The Internet Wants You: Consider a Career in Cybersecurity

In observance of National Cybersecurity Awareness Month, Bitdefender offers a series of articles on hot topics such as best practices in online safety and protecting your company’s assets and integrity. We also suggest prerequisites to consider before seeking a career in cybersecurity. We encourage you to bookmark this blog or connect with Bitdefender on LinkedIn or Twitter to receive follow-on articles (filled with security tips) as they are published.

In a global landscape where cyberattacks grab headlines and 250,000 new malicious programs wreak havoc every day, the need for qualified information security personnel is higher than ever.

According to recent research, there is a shortage of security professionals for the years to come, and the amount of skilled cybersecurity workforce is insufficient to fight even today’s threats. Companies will face a shortage of 1.8 million qualified information security personnel by 2022. The study, which includes feedback from more than 19,000 information security professionals worldwide, indicates employers must look to millennials to fill the information security workforce gap which represents a 20 percent increase from the 1.5 million worker shortfall forecast by the 2015 study.

The Global Information Security Workforce Study finds that 68% of workers in North America think the workforce gap is due to a lack of qualified personnel. Two-thirds of information security professionals reported having too few workers to address current threats. “We're going to have to figure out how we communicate with each other, and the industry will have to learn what to do to attract, enable and retain the cybersecurity talent needed to combat today's risks," according to David Shearer, CEO at (ISC)2, an international non-profit membership association that provides security certifications.

To help combat the growing gap, one third of hiring managers globally are planning to increase the size of their departments by 15% or more. The report recommends that employers look for new recruitment channels and unconventional strategies and techniques to fill the gap. While survey respondents think the top reason for the shortage is difficulty in finding qualified personnel, they also state job requirements are not understood by leadership.

The study shows that 70% of employers globally are looking to increase the size of their cybersecurity staff this year. Currently 90% of the workforce is male, with the majority of security professionals having technical backgrounds. The report highlights the issue that recruitment channels and tactics need to change.
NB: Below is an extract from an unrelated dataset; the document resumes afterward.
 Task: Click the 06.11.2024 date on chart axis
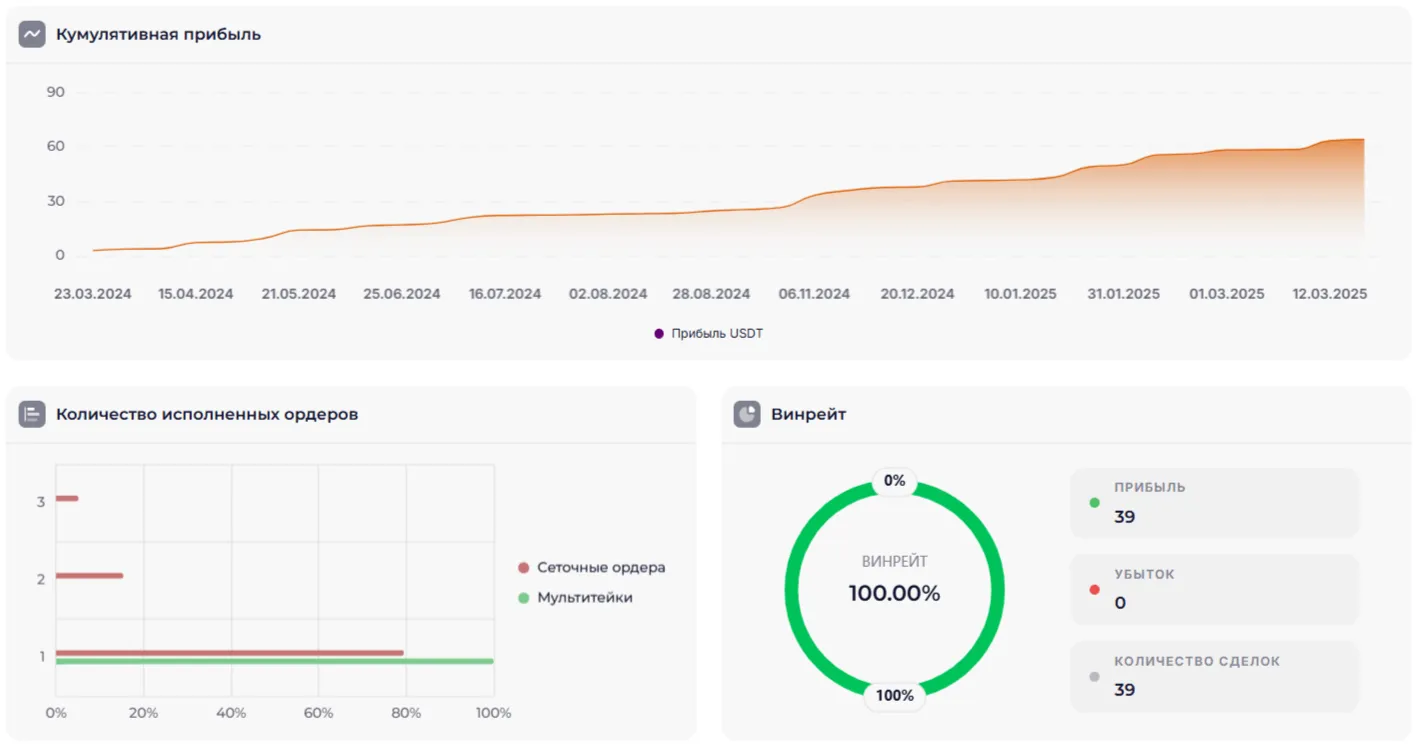[814, 294]
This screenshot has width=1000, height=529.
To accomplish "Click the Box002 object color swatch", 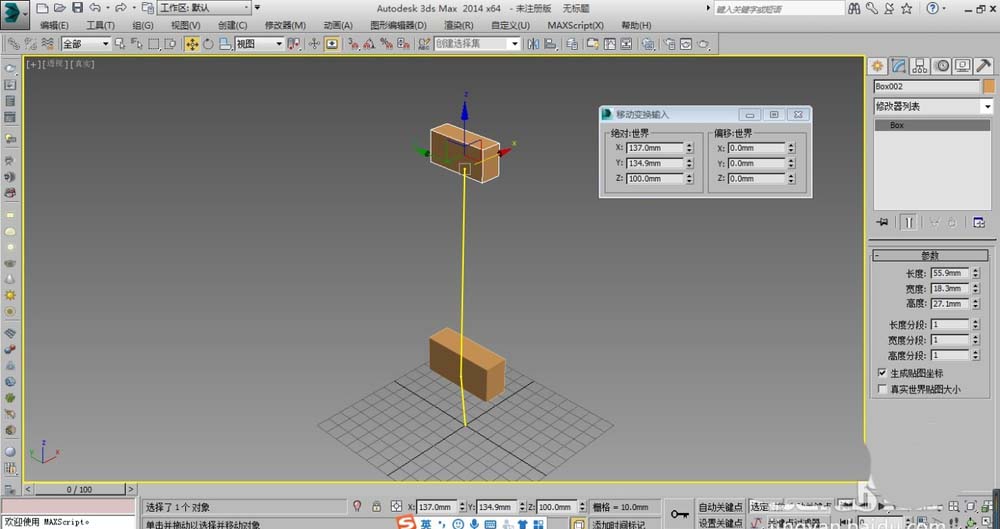I will pos(989,86).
Most cybersecurity specialists globally (87%) did not start out in cybersecurity, yet 94% of hiring managers indicate that existing experience in the field is an important consideration. One third of executives and C-suite professionals began in non-technical careers, the study notes.

Cybersecurity Ventures, a research firm covering the global cyber economy, predicts there will be 3.5 million cybersecurity job openings worldwide by 2021. All of this points to a key conclusion: the number of people with cybersecurity skills available in the market today is not nearly enough to meet demand. And this comes at a time when organizations are facing growing threats.

The average CIO earned $277,700 in 2016, according to the State of the CIO Survey. IT executives at enterprises with 1,000 or more employees earned $401,500, on average, compared to $189,420 at companies with fewer than 1,000 employees. Regardless of company size, strategic CIOs are likely to earn significantly more – an average of $167,000 more – than functional CIOs and an average of $127,000 more than transformational CIOs. Strategic CIOs are also significantly more likely to report to the CEO, according to the study’s authors.

As Business Insights previously noted, a third of Fortune 100 boards include a director who is a CIO, while the number of CIOs serving on Fortune 100 boards has increased 74% in the past two years – mainly because they can address threats and risks associated with information security. Gartner also confirms the increased importance of this position, as 71% of managers say IT risk management data influences decisions at the board level.